Keeping in mind that the native interrupt latency is about 300ns on this board, these are the results on Xen in nanoseconds:
AVG MIN MAX WARM_MAX
4850 4810 7030 4980
AVG is the average latency, MIN is the minimum, MAX is the maximum and WARM_MAX is the maximum latency observed after discarding the first few interrupts to warm the caches. For real-time considerations, the number to keep in mind is WARM_MAX, which is 5000ns (when using static vcpu assignments).

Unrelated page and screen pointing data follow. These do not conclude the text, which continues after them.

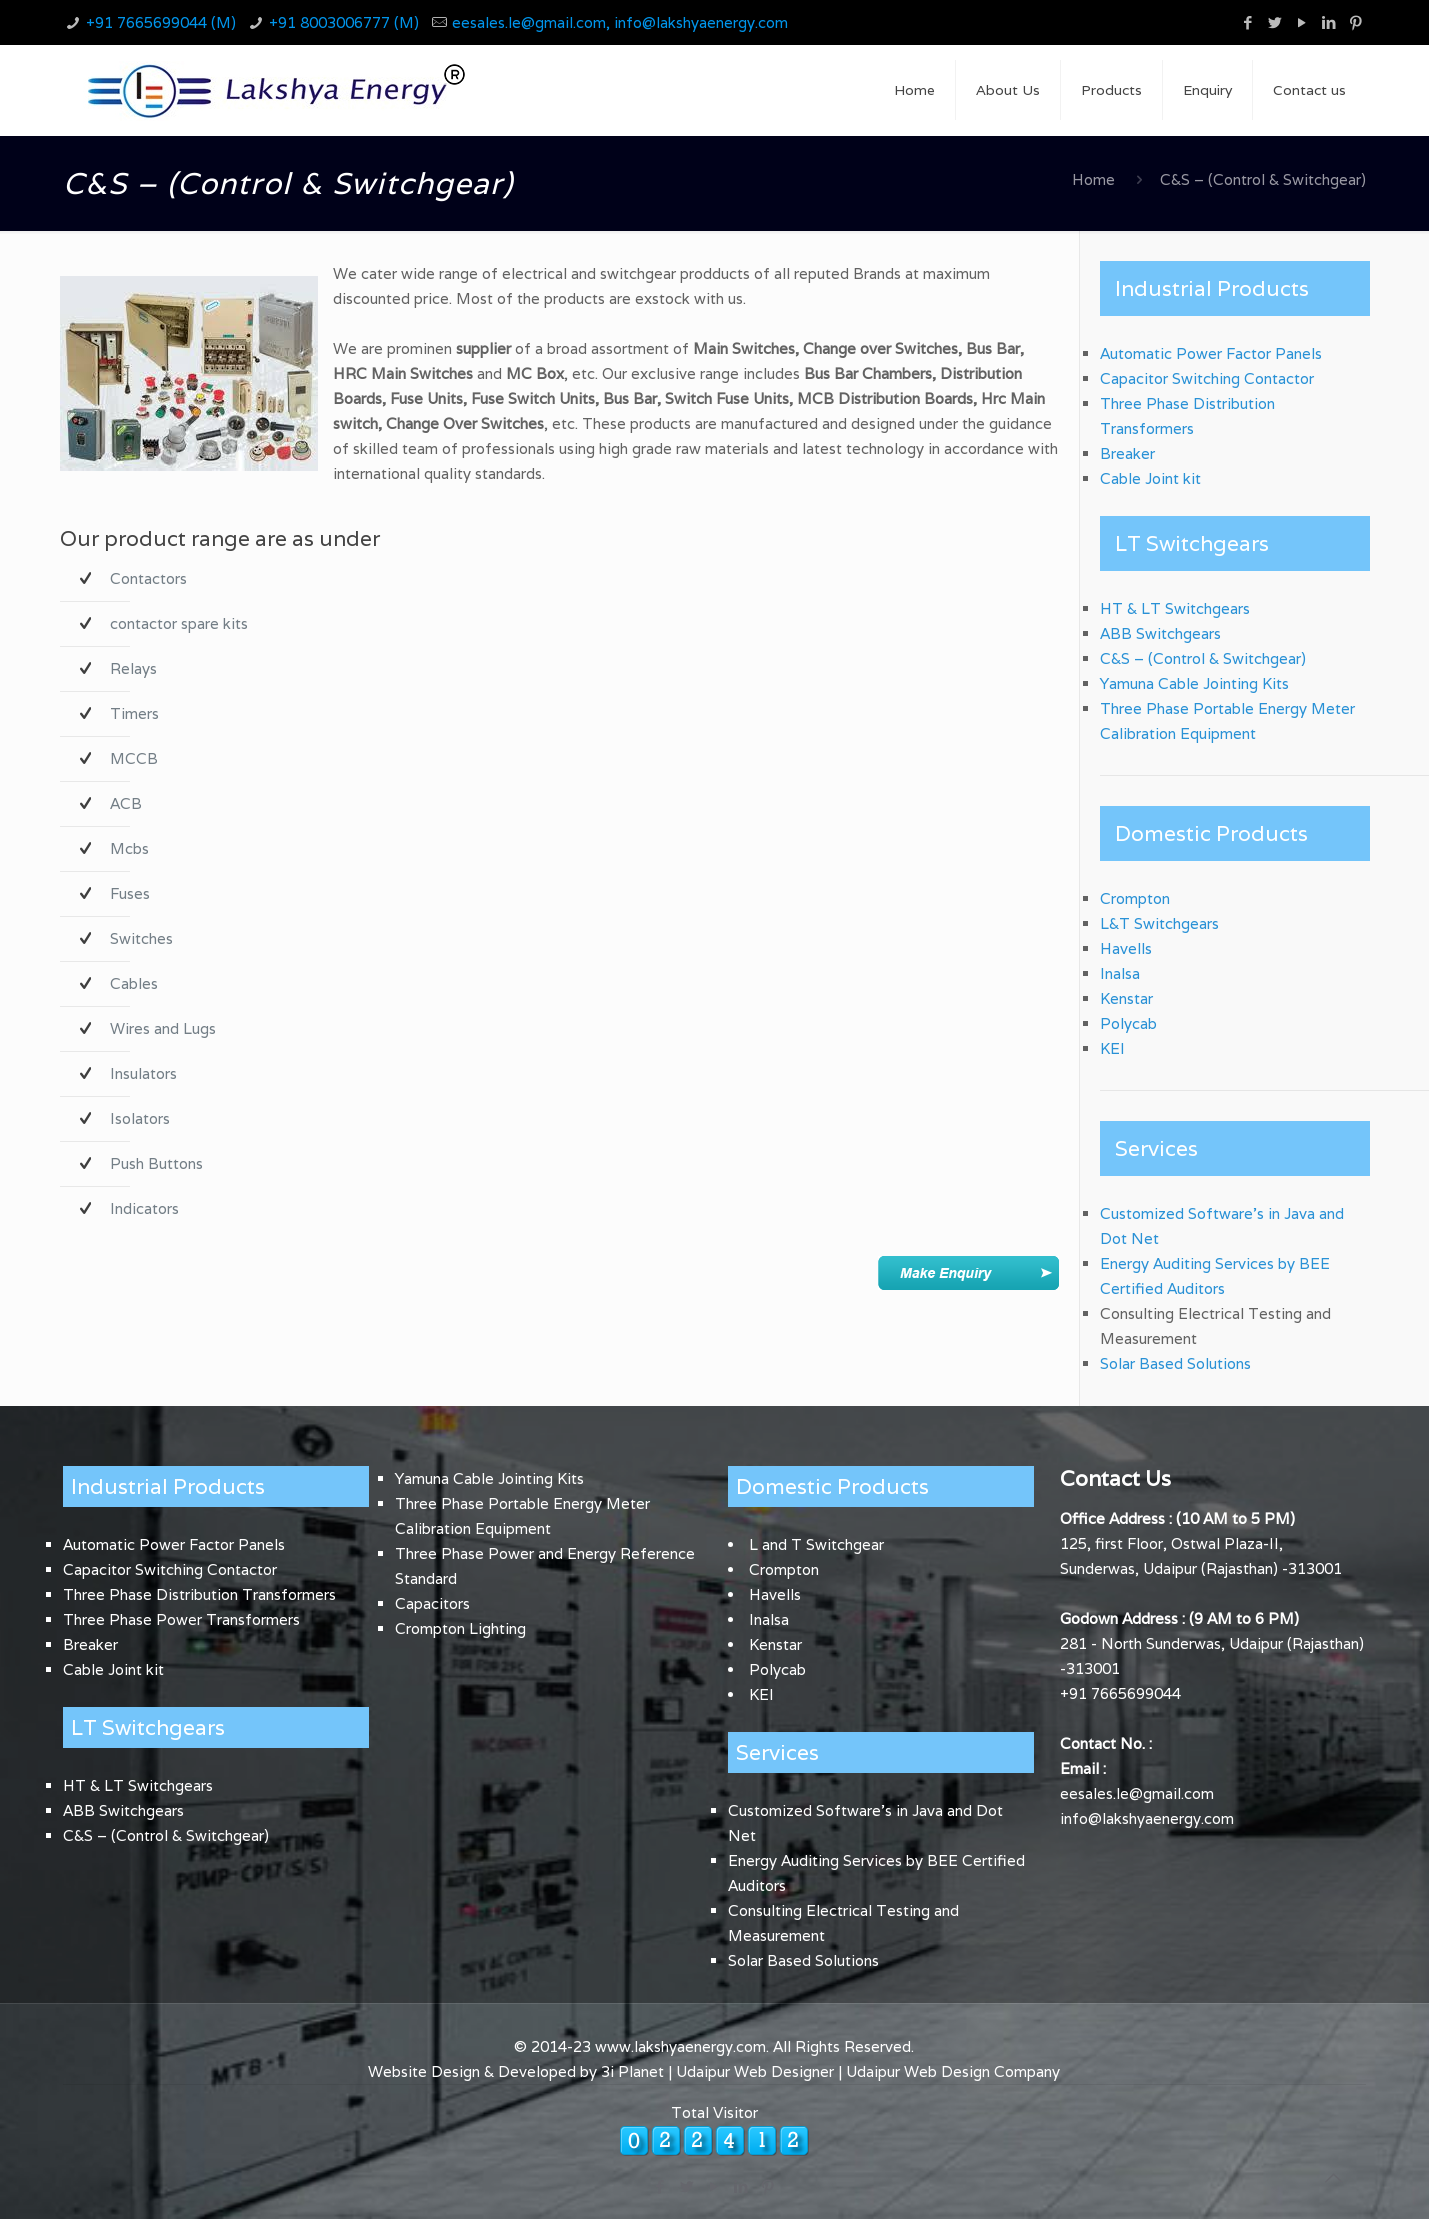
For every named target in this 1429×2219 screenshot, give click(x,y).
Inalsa (1120, 973)
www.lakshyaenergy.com (680, 2046)
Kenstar (1126, 998)
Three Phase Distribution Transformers (199, 1594)
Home (1093, 179)
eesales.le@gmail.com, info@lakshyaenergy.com (620, 22)
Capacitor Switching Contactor (1207, 378)
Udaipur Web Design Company (953, 2071)
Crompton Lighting (460, 1628)
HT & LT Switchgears (1175, 608)
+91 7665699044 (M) (161, 22)
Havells (1126, 948)
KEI (1112, 1048)
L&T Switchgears (1159, 923)
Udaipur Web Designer (755, 2071)
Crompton (1135, 898)
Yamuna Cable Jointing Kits (1194, 683)
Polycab (1128, 1023)
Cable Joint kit (1150, 478)
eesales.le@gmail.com (1137, 1793)
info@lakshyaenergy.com (1147, 1818)
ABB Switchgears (1160, 633)
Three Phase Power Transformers (181, 1619)
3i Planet (634, 2071)
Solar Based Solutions (1175, 1363)
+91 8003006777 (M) (344, 22)
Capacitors (432, 1603)
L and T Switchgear (816, 1544)
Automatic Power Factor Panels (1211, 353)
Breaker (1127, 453)
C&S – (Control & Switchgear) (1203, 658)
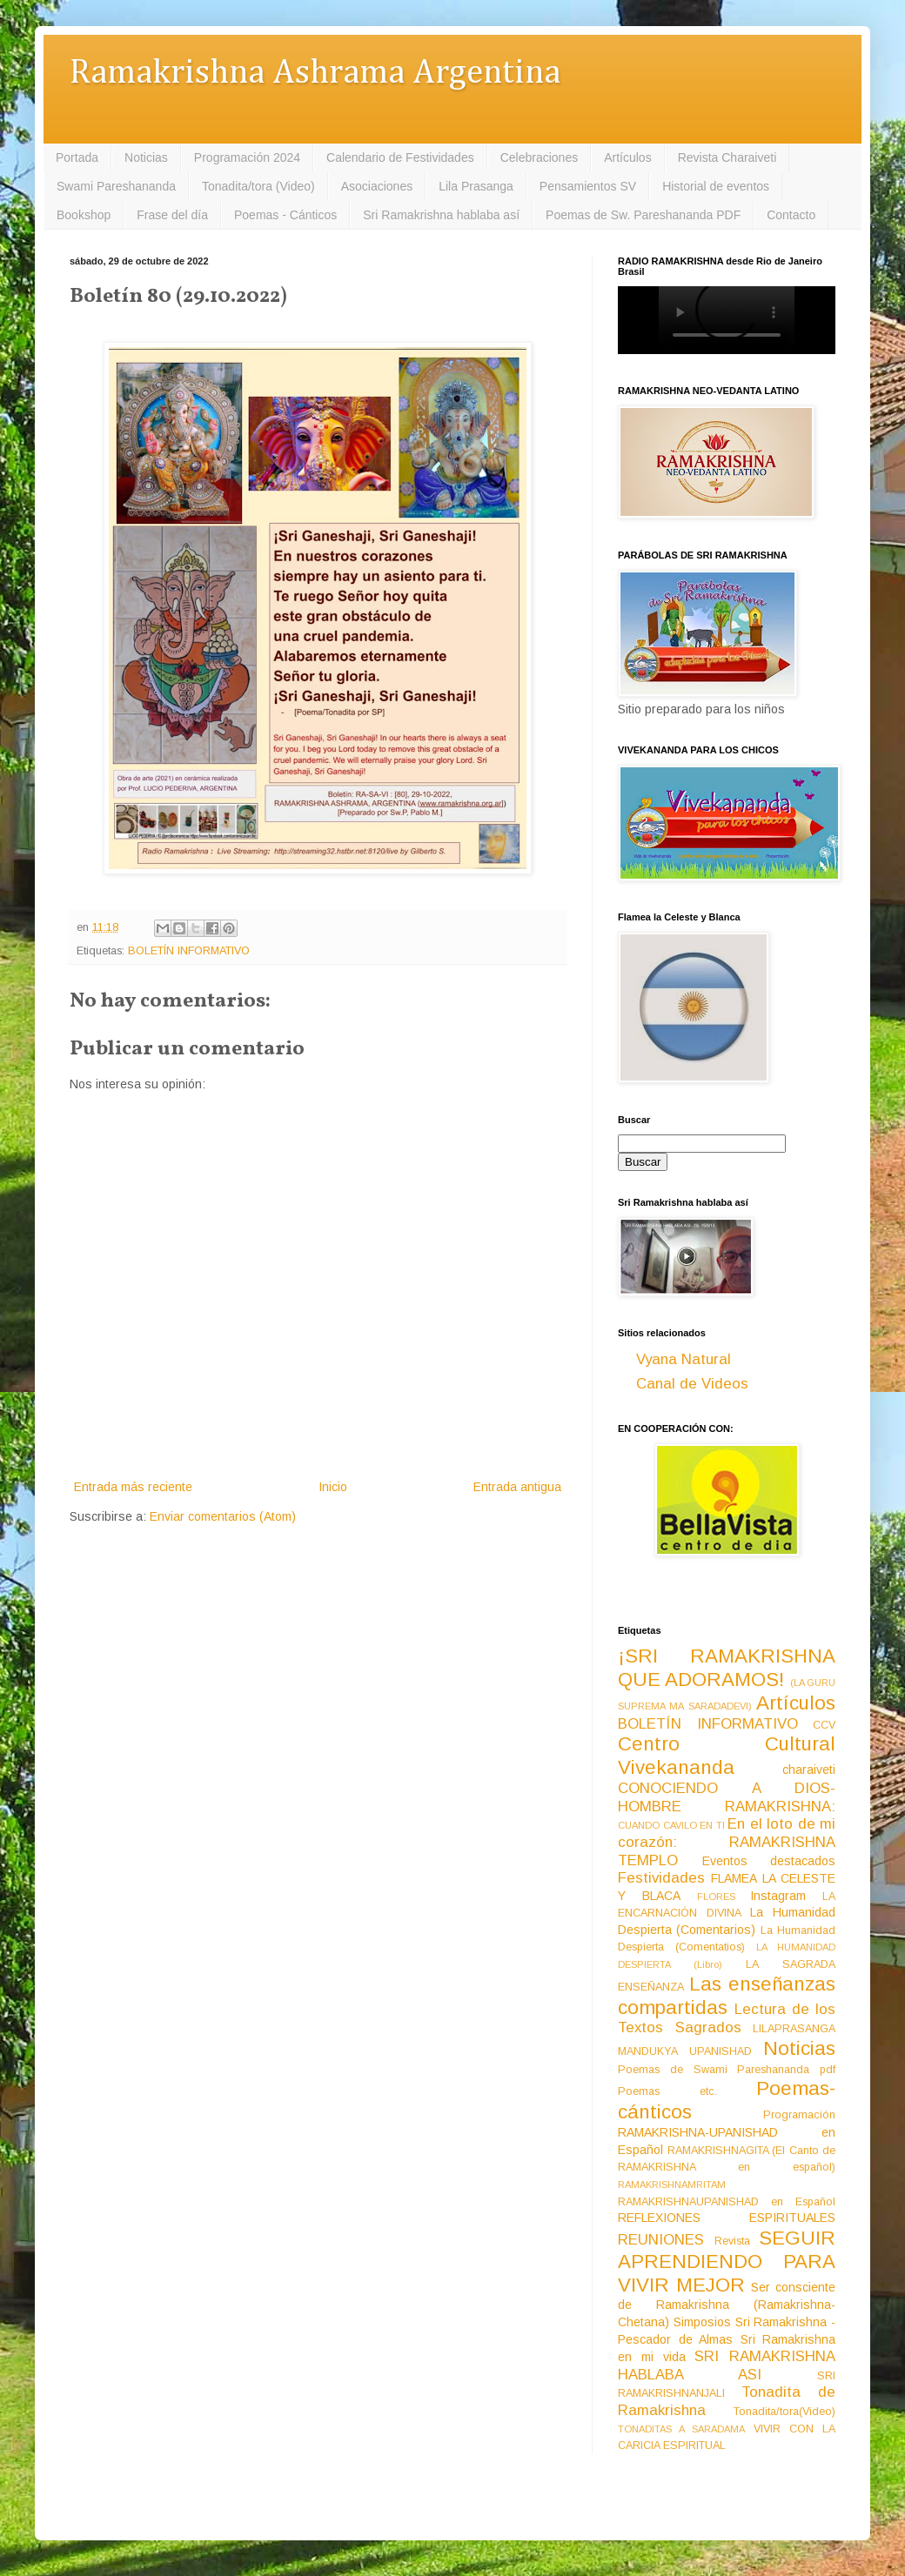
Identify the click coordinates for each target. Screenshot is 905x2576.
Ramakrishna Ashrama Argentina (315, 73)
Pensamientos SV (588, 186)
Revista (732, 2241)
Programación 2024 (247, 157)
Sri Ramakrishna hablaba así (441, 215)
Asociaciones (377, 186)
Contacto (791, 215)
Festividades (661, 1878)
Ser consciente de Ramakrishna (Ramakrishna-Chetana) (726, 2304)
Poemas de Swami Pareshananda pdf (726, 2070)
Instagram (778, 1896)
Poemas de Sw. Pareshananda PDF (643, 215)
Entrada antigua (517, 1487)
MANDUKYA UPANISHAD (685, 2051)
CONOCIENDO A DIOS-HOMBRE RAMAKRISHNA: (726, 1797)
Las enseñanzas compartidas (726, 1995)
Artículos (627, 157)
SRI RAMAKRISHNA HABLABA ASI (726, 2365)
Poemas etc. (667, 2091)
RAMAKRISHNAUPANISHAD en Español (726, 2202)
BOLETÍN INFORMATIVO (189, 951)
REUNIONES (661, 2239)
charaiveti (808, 1769)
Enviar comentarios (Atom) (223, 1516)
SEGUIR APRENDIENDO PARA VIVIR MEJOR (726, 2261)
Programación (799, 2115)
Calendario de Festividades (400, 157)
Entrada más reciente (133, 1487)
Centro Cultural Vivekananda (726, 1755)
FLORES (716, 1896)
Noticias (146, 157)
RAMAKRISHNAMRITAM (672, 2184)
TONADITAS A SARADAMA (681, 2429)
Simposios (702, 2322)
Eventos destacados (769, 1861)
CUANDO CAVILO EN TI (671, 1825)
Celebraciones (539, 157)
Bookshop (84, 215)
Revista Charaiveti (727, 157)
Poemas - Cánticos (285, 215)
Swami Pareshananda (116, 186)
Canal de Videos (692, 1383)
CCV (824, 1725)
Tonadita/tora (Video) (258, 186)
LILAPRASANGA (794, 2029)
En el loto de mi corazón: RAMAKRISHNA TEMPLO (726, 1842)
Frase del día (172, 215)
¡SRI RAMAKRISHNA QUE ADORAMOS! (726, 1667)
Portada (77, 157)
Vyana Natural (683, 1359)
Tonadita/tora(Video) (784, 2411)
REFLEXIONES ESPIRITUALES (726, 2218)
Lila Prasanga (476, 186)
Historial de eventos (715, 186)
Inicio (332, 1487)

This excellent result is small enough for most use cases, including piloting a flying drone. However, it can be further improved by using the new vwfi Xen command line option. Specifically, when vcpus are statically assigned to physical cpus using vcpu-pin, it makes sense to pass vwfi=native to Xen: it tells the hypervisor not to trap wfi and wfe commands, which are ARM instructions for sleeping. If no other vcpus can ever be scheduled on a given physical cpu, then we might as well let the guest put the cpu to sleep. Passing vwfi=native, the results are:
AVG MIN MAX WARM_MAX
1850 1680 2650 1950
With this configuration, the latency is only 2 microseconds, which is extremely close to the hardware limits, and should be small enough for the vast majority of use cases. vwfi was introduced recently, but it has been backported to all the Xen stable trees.
In addition to vcpu pinning and vwfi, the third key parameter to reduce interrupt latency is unexpectedly simple: the DEBUG kconfig option in Xen. DEBUG is enabled by default in all cases except for releases. It adds many useful debug messages and checks, at the cost of increased latency. Make sure to disable it in production and when doing measurements.